Upon his release, he returned to the north shore of Lake Erie to Canada West, part of the Province of Canada, in order to implement a plan to free Confederate prisoners on Johnson's Island. On September 18, 1864, a small group of volunteers embarked from Sandwich and Amherstburg, Canada West, and, with Beall, captured the ship Philo Parsons off Kelleys Island, and then the Island Queen, which was scuttled. The plan included capturing the U.S. gunboat Michigan. However, at this point the crew refused to proceed further without outside assistance. Beall reluctantly agreed, and together they sailed back to Sandwich (the former name of and now a neighborhood of Windsor, Ontario), where they scuttled the Philo Parsons and separated, all escaping arrest except for Burley, whose extradition was demanded by U.S. authorities.

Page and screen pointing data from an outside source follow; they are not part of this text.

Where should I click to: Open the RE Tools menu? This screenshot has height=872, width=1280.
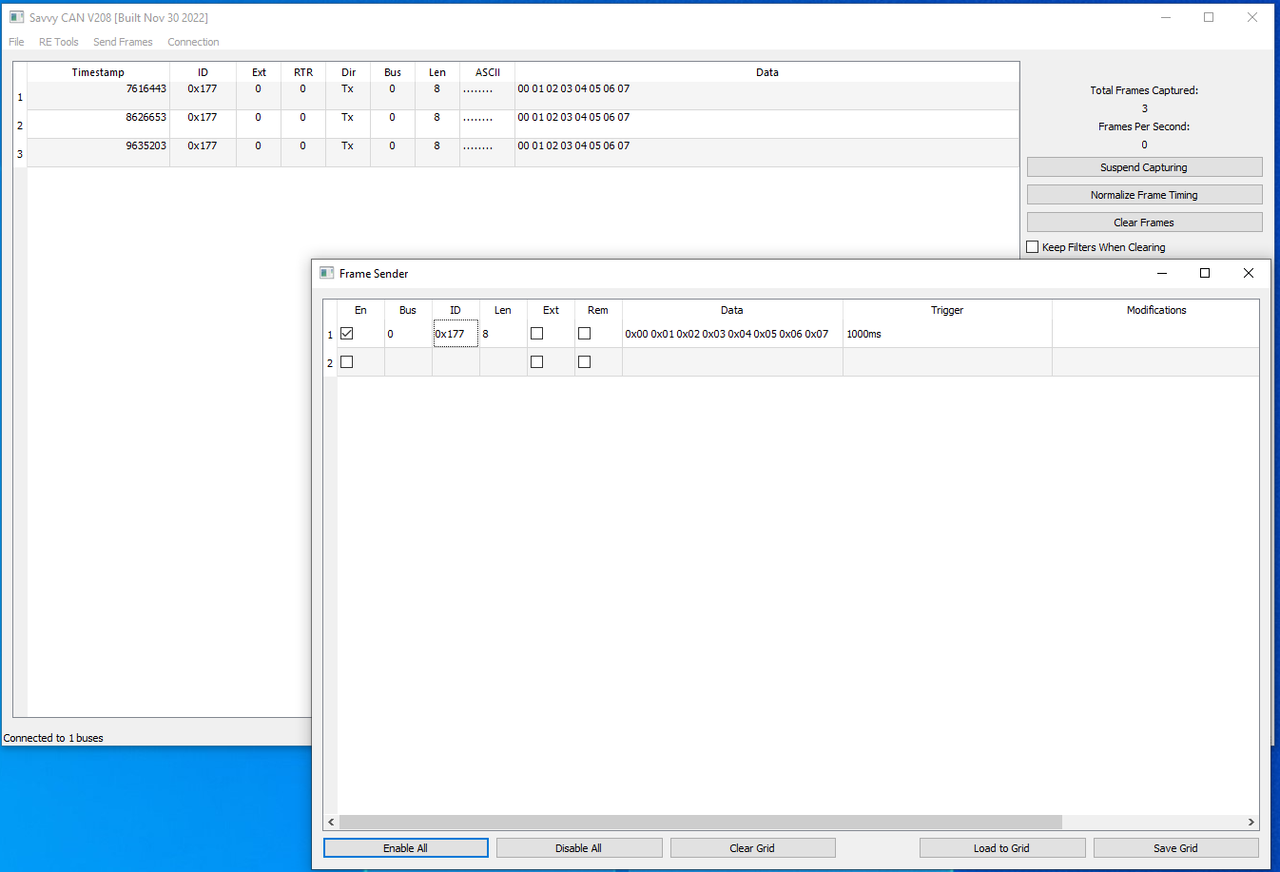point(58,42)
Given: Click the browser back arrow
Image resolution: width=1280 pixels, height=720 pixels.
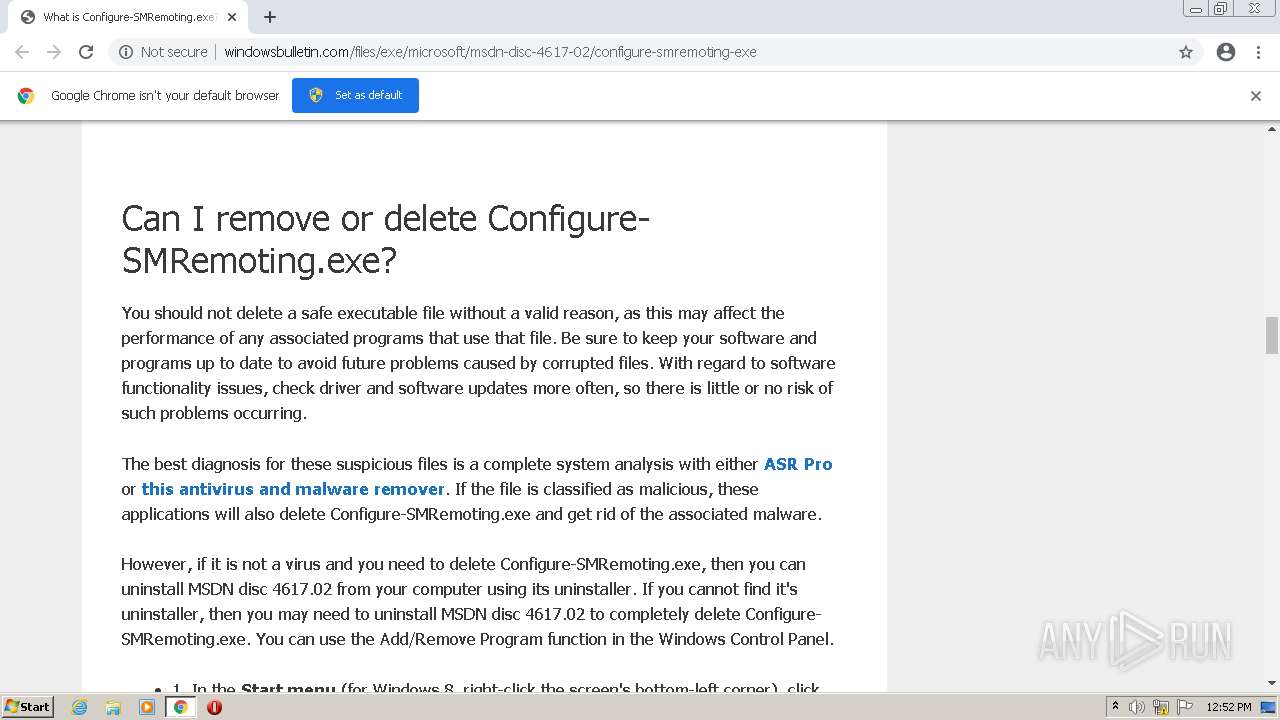Looking at the screenshot, I should coord(22,52).
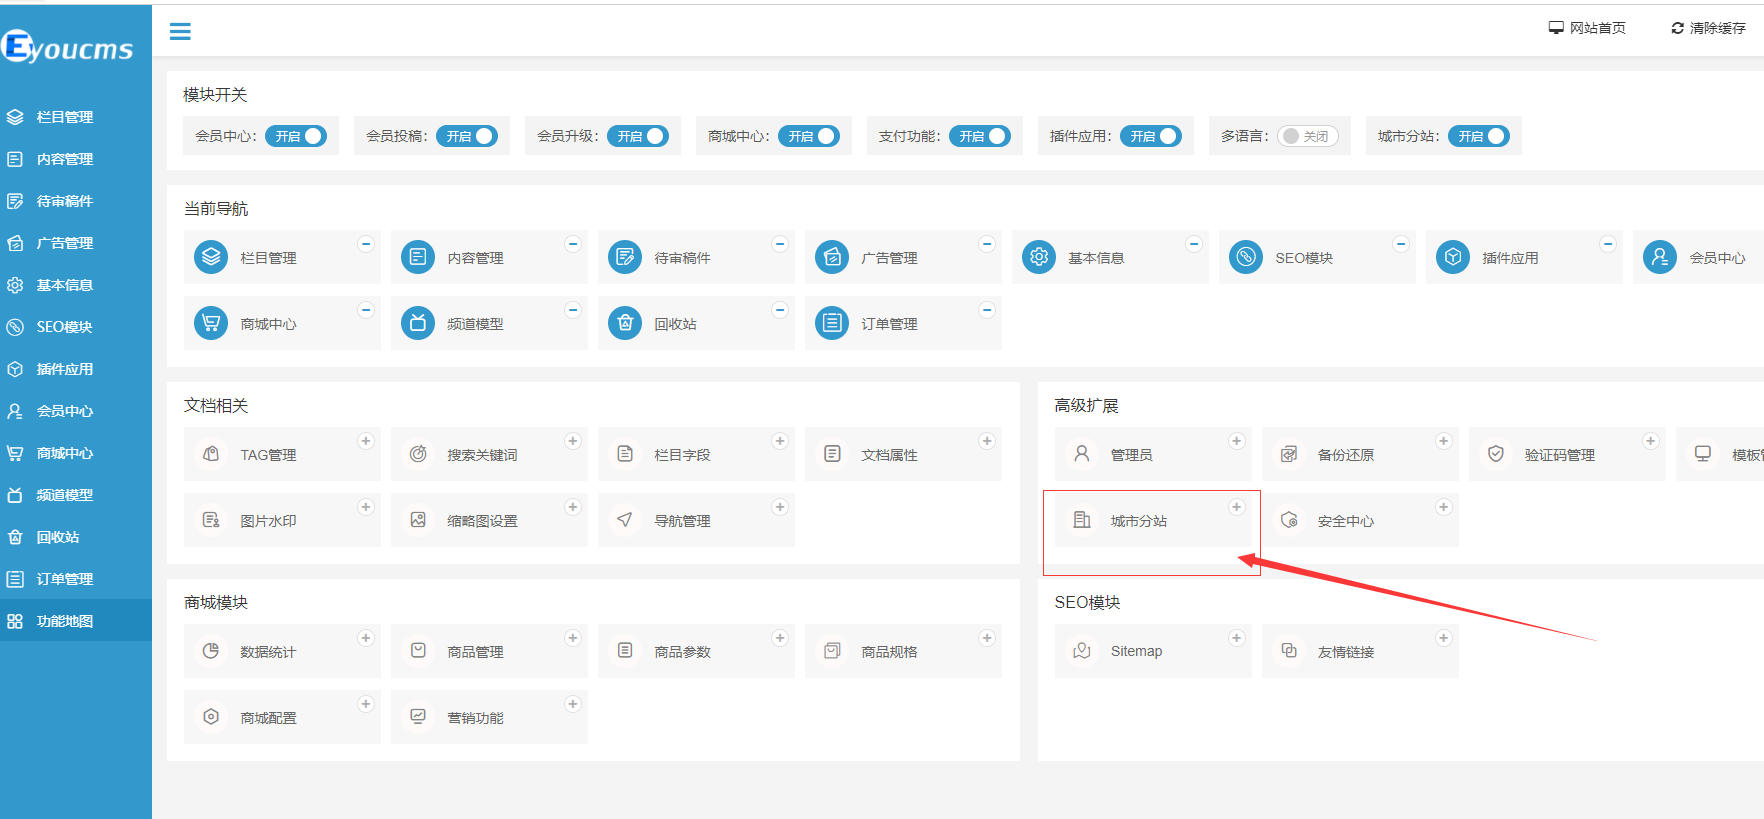Click the 图片水印 watermark icon
The image size is (1764, 819).
(211, 520)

Beall then decided to free some captured Confederate officers by derailing a passenger train, but he and a companion, George S. Anderson, were arrested in Niagara, New York, on December 16, 1864. They were imprisoned at Fort Lafayette, New York. Anderson agreed to testify against Beall in return for leniency.

General John Adams Dix ordered a military commission for Beall's trial, which began on January 17, 1865. He was represented by James T. Brady. The arrest of Beall had not been published in any newspaper, and Confederate authorities were unaware of his status. On February 8, the commission found him guilty on all charges and sentenced him to death. Beall was then transported to and held at Fort Columbus on Governors Island in New York Harbor to await his execution.

The story of Beall's arrest and trial then appeared in the newspapers, and efforts were made to save him. Appeals were made to President Abraham Lincoln by many prominent people, including six U.S. Senators and 91 members of Congress, but Lincoln refused to intervene, not wanting to undermine Dix's authority. Another reason he cited was that Beall's actions had endangered the lives of Northern civilians. Beall was executed on February 24, 1865. His last words were "I protest against this execution. It is absolute murder—brutal murder. I die in the service and defence of my country."